I don't have a particularly positive view of those conditional unionists who, along with the strict unionists voted to stay...pending action by Lincoln. Reeks of wanting it both ways.
Your assertion was that all the Confederate states declared that they seceded strictly for slavery. I've demonstrated that isn't true. Falling back on your personal disapproval is akin to moving the goal posts to a position that is actually out of bounds from the field of play. The question is one of historical fact, not of your sensibilities.
And while the declaration by the state of Virginia does not mention explicitly slavery as a reason, it does bother to label the south as "slave-holding states". Not southern states, they qualified it as slave owning. And no delegates said anything negative about slavery and I believe were all slave-owners. So yes, it goes a long way that the northern southern states joined a country in which slavery was guaranteed. So this really informs my view of the CSA. I can't help but to think states rights is lipstick on a pig. Wink wink...the states right was the right to slavery. But I see your point about the northern states not explicitly saying it.
I've had others say in response "a state's right to do what?" Well in fact they were asserting a right to practice something that was entirely legal. Immoral, yes, but still fully legal. And if we assert that a person, or a state, only has the right to do something of which we approve, then we deny them of rights completely. No legal right needs protection when everyone believes in it. Furthermore, the asserted right of the 19th century Southern states is not fundamentally different from the asserted right of many 21st century Americans - the right to consider a particular class of human beings merely instrumental to our own happiness because they are not, really, fully human. The certainty of our own superior virtue ill behooves us.
Moreover and I think more importanly (because its more recent I guess), to the monuments and statues that were the original issue here (well, not original...) they were put up largely in 1900 to 1920 mostly by the United daughters of the Confederacy. A group that supported the klan and defended slave-owners. The statues were put up after Jim Crow laws were enacted and coincided with the 2nd rise of the KKK. So to me there is no argument *why* the monuments went up, and I have little sympathy for reasons they should remain standing.

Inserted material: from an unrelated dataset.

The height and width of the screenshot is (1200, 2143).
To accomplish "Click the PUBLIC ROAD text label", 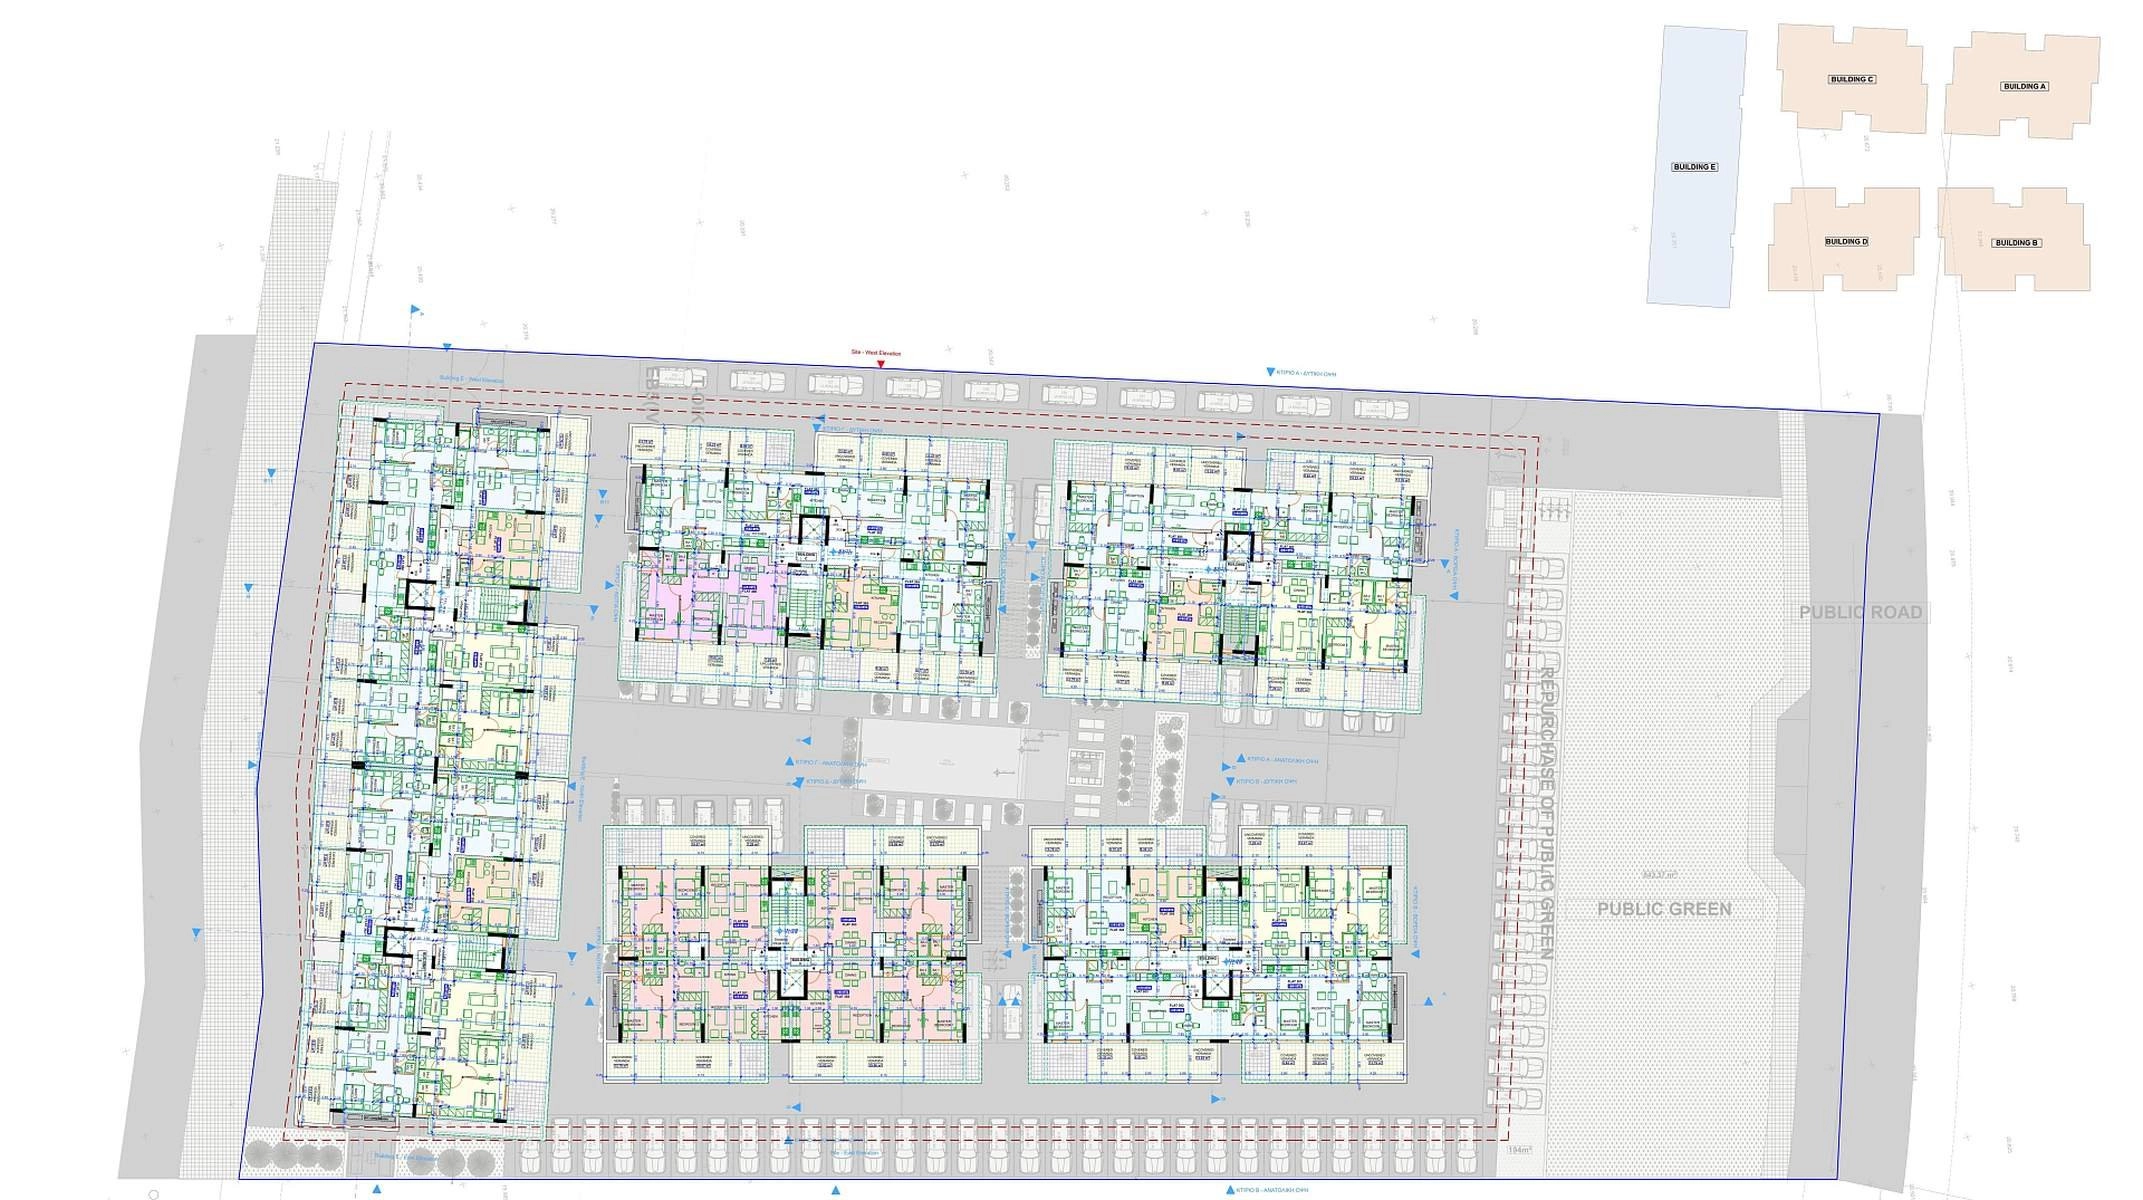I will (x=1860, y=612).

While I don't join in it, I can sympathize with the argument that many tax-paying citizens are offended by the ideals of the Confederacy and don't want their tax dollars paying for a memorial to Confederates. It doesn't follow that the memorials and statues were erected to re-assert the Confederates' values. It's become popular to argue that the memorials were erected to re-assert white supremacy during periods when racial violence was more intense; it's just as valid to argue that the memorials were primarily erected to mark significant anniversary periods of the war, because in fact that is when the memorials were primarily erected. The "stump" or "broken tree" motif of many of the memorials symbolizes simple mourning for the dead, not a racial or ideological statement, and the mass-produced anonymous common soldier figure of many other memorials found on the squares of small towns all over the South speaks merely of respect for the memory of people who came before us and endured a difficult time. Whatever the majority of citizens in those small towns choose to do regarding those statues, through a legal process, is strictly their own business.
And don't forget that when you revere the Founders, you're defending slave owners. Look up Lord Dunmore's Proclamation of 1775.
People may say that slaveowners needed to be viewed in the context of the day, but in the mid 19th century there were a lot of people strongly against it. People knew. They just wanted to stay wealthy.
Everyone, always, should be viewed in the context of their time and place. Yes, some were convinced that slavery was evil during the 19th century, and yes, the motive for retaining slavery was material. The motive for fighting slavery was also, in many cases, material. Immigrants, tradesmen, and farmers in the free states had no economic incentive to see zero-labor-costs expanded beyond the South, nor economic incentive to see zero-labor-costs perpetuated there.